Katie Kiley expresses her work quite well in her artist statement: "Above all else, I love to draw the figure. I delight in the infinite beauty of the human form, the bones and muscles, the skin and hair, the eyes and ears, the mouth and nose." The love and care for her work comes through in her paintings. They are somber yet elegant. I especially like the use of gold accents in the framing of many of her paintings and prints.
There are four intaglio prints, one graphite drawing, and seven paintings in this show. They range in price from $325 for her prints to $1,275 for many of the paintings to $9,000 for her painting Guardian of the Body. Kiley is selling some of her work through a gallery in New York, so an investment now might pay off as her sales increase.
One of the things I noticed about Kiley's work is the sculptural feel she has for her subjects, and it would be interesting for Katie to try her hand at sculpture. With clay and modeling, the masking of the face done in several of her works would be unnecessary. She could finish out or not finish out the clay or casting material to the extent she wished. I say this because I get the same feeling looking at her paintings that I have gotten from viewing some of Henry Moore's sculptures. There is the same interaction of figures, using a suggestion of form and weight of the body without specific detailed illustration.
I also noticed - when I cropped some photographs of her work - that as her images were simplified, they became more dramatic. It seems that Katie is also on to this, because two of her works - Back Bridge and Black and Blue - are more elemental and less documentary that the others. Rather than showing a full head and torso as she does in Embrace, we see only the back and sleeve of a shirt. Because Katie uses the contrast of light and dark in her work, it appears to me that she wants to enhance the drama of these images.
Even in her more sculptural work, you can capture a more dramatic feel by cropping the image. A stark detail of Embrace, for instance, shows only part of the head and forearm.
Steve Sinner works in wood and writes, "A passionate love for the beauty of wood is the basis of my ardor to create art from this fickle material. I seek to reveal this passion to the viewer. ... Seeking new ways for wood to express beauty is a constant, and I frequently am uncertain if the expressions more properly belong to the wood or to me." The last statement by Sinner echoes Michangelo's comment that images were contained within the blocks of marble delivered to him; it remained only for the artist to uncover them. It is that tension between artist and medium that Sinner expresses so well.

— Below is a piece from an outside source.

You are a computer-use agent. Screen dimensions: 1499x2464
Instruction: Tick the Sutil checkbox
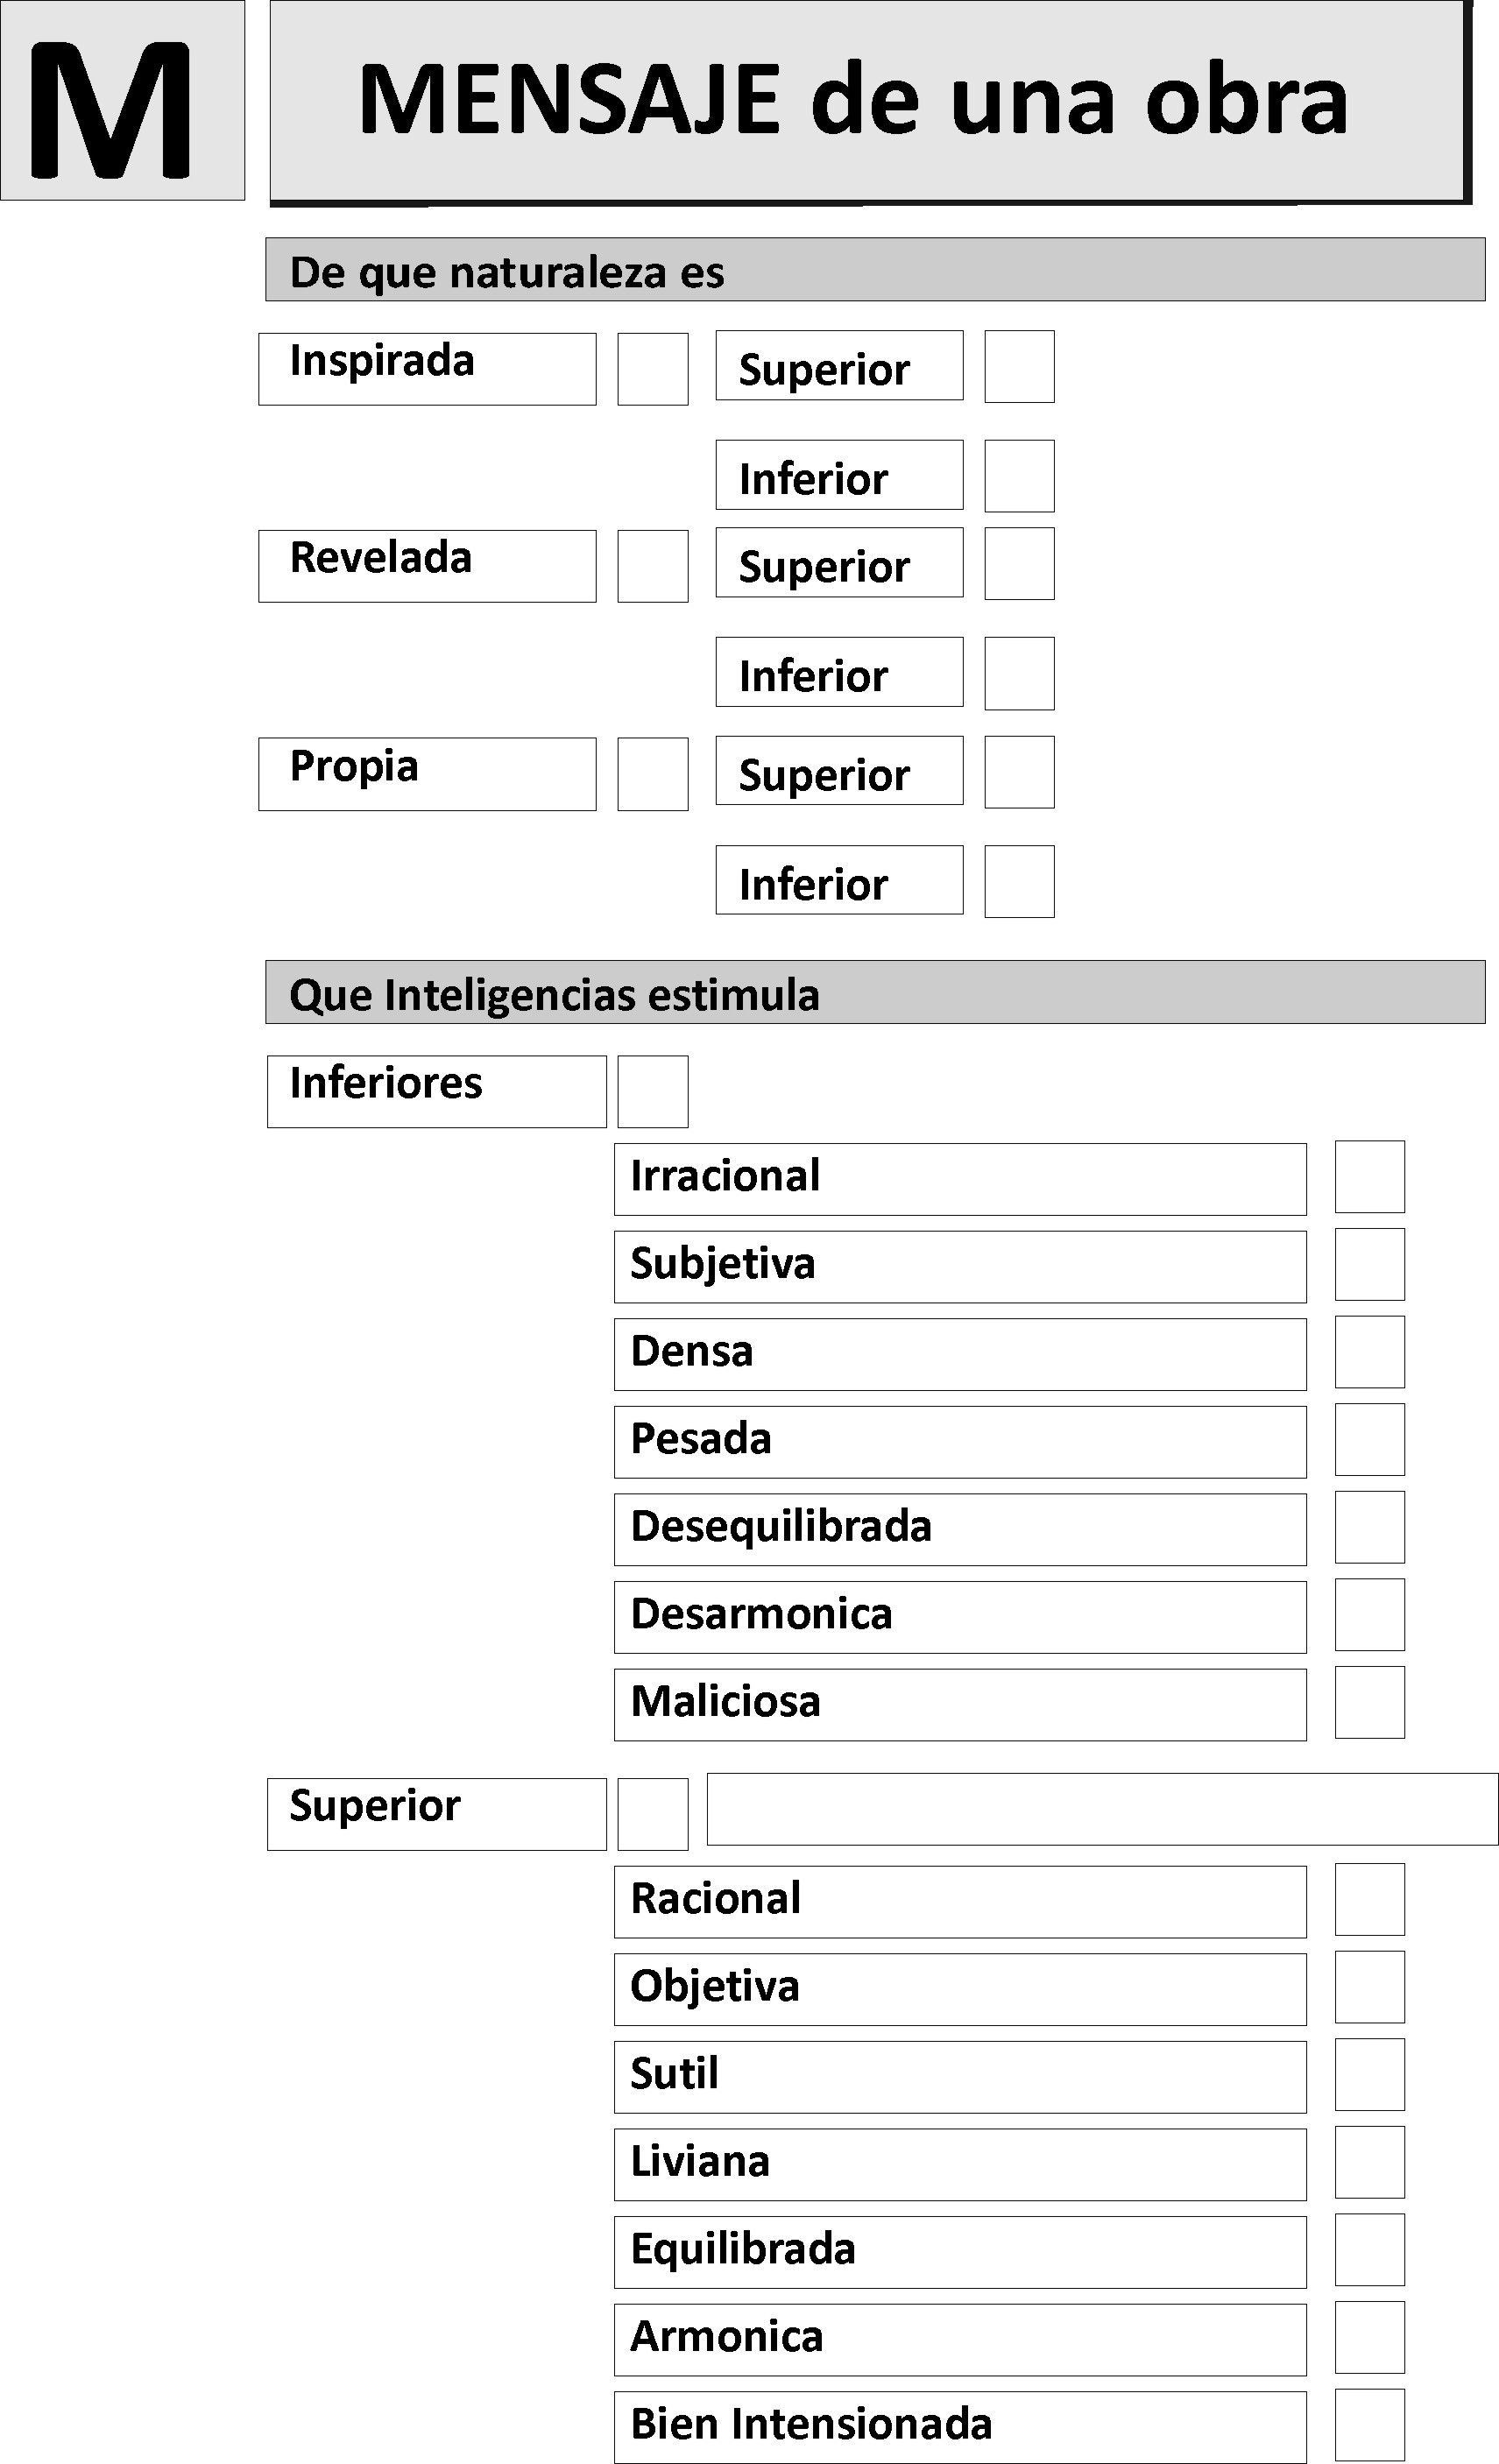click(1369, 2074)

Sinner has 19 works in this show, ranging in price from $170, to $250 for many, to $5,000 for his maple vase with silver leaf Only an Ocean Away. The prices for these works appear quite reasonable; I haven't often seen wood turnings of this quality available for such a low price. One more unusual feature in Sinner's work is the use of piercings in his goblets. Steve talks about this with reference to his goblet Windows: "Vertical piercing is used here to create a feeling of the arts-and-crafts style. The larger openings are filled with translucent red material." He also has a piece whose pattern of piercings recalls the spans of a famous Quad Cities landmark, titled Centennial Bridge.
Steve's work shows fine craftsmanship with a flawless fit and finish. The classic shapes lend an elegant air to his work. Steve has a way of highlighting the most beautiful grains of the wood he is using. His work also radiates the love and care he puts into it.
The current show at MidCoast Fine Arts gallery is well worth the trip to the Iowa Welcome Center in LeClaire. The pieces are reasonably priced and would be good investments that might appreciate in value, besides being lovely additions to one's visual environment.